> Exercise data:
[START]

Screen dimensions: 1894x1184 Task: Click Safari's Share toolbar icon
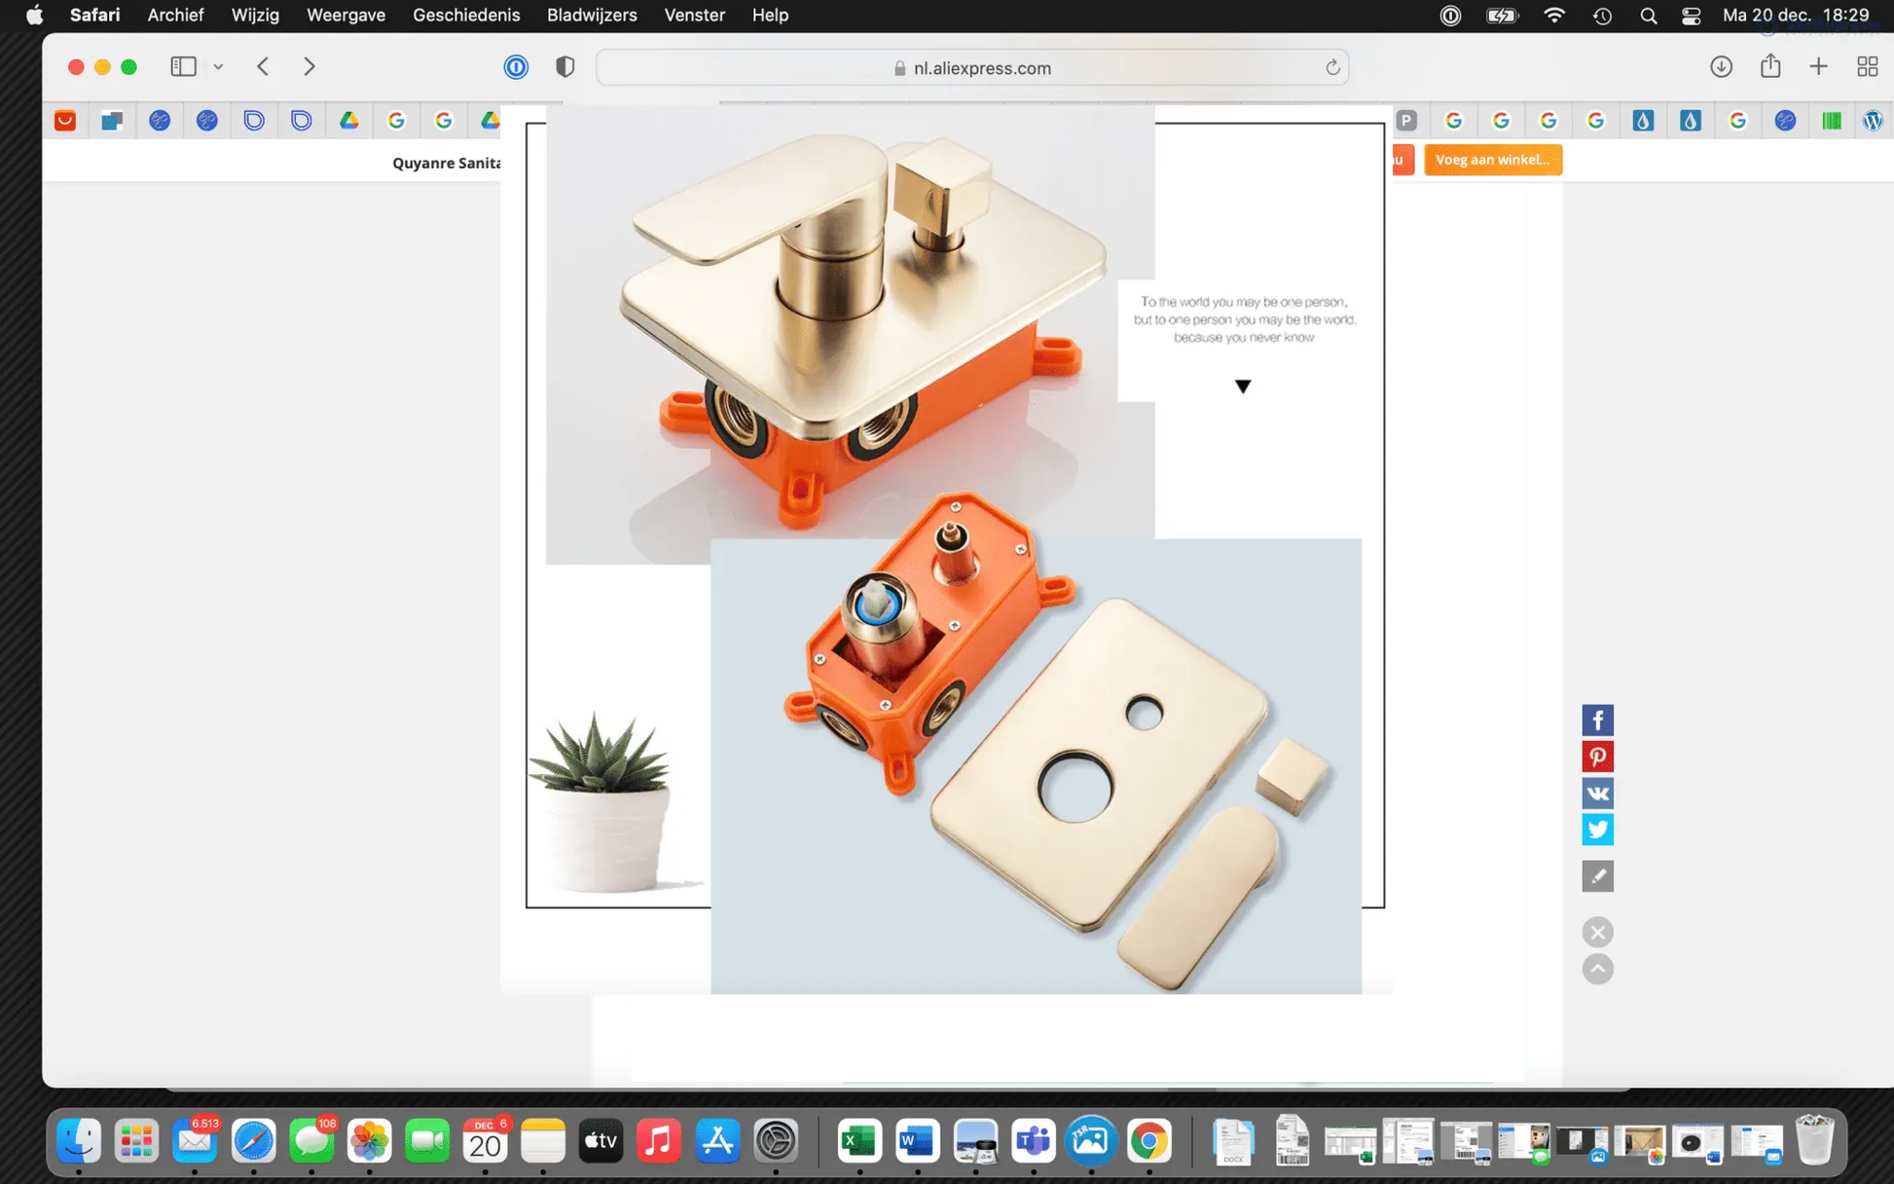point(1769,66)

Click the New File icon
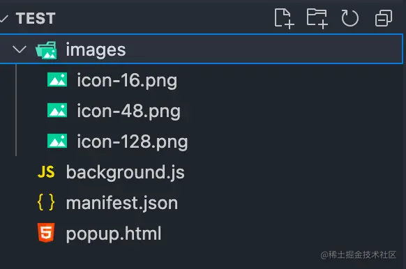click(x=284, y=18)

[END]
[START]

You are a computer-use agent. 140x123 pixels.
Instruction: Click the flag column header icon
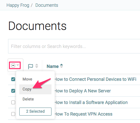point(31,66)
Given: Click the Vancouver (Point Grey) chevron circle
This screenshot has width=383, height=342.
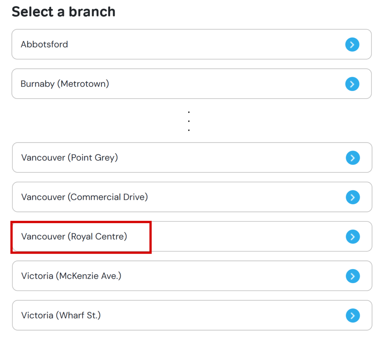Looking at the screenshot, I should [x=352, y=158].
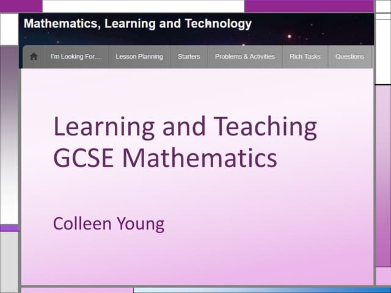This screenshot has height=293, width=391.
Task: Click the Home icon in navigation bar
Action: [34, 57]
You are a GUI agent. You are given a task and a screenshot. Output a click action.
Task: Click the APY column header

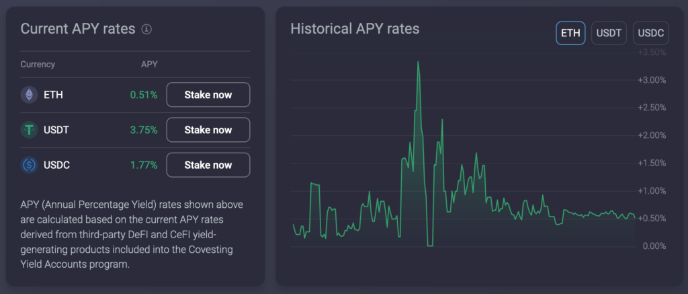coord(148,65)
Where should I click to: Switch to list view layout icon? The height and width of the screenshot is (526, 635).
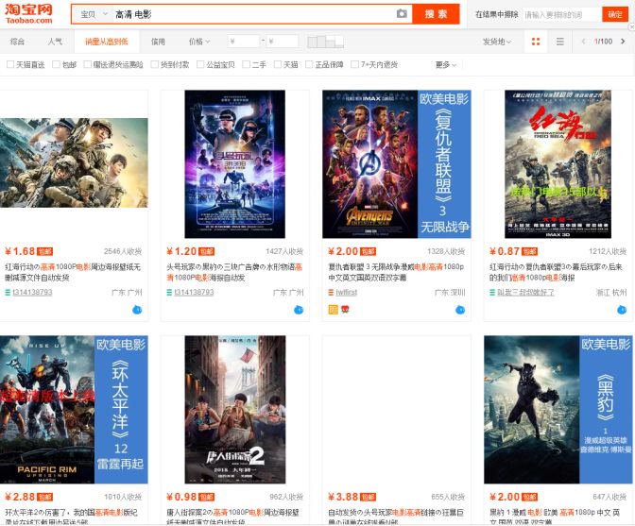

[END]

> Brief:
Can you write out the stretch of rows from the line containing "Screen dimensions: 1894x1184" through the line containing "click(x=284, y=18)" again, adding -10 to each coordinate in the answers and leaving the pictures out?

> Exercise solution:
Screen dimensions: 1894x1184 Task: Click Safari's Share toolbar icon
point(1759,56)

Click the New File icon
click(x=274, y=8)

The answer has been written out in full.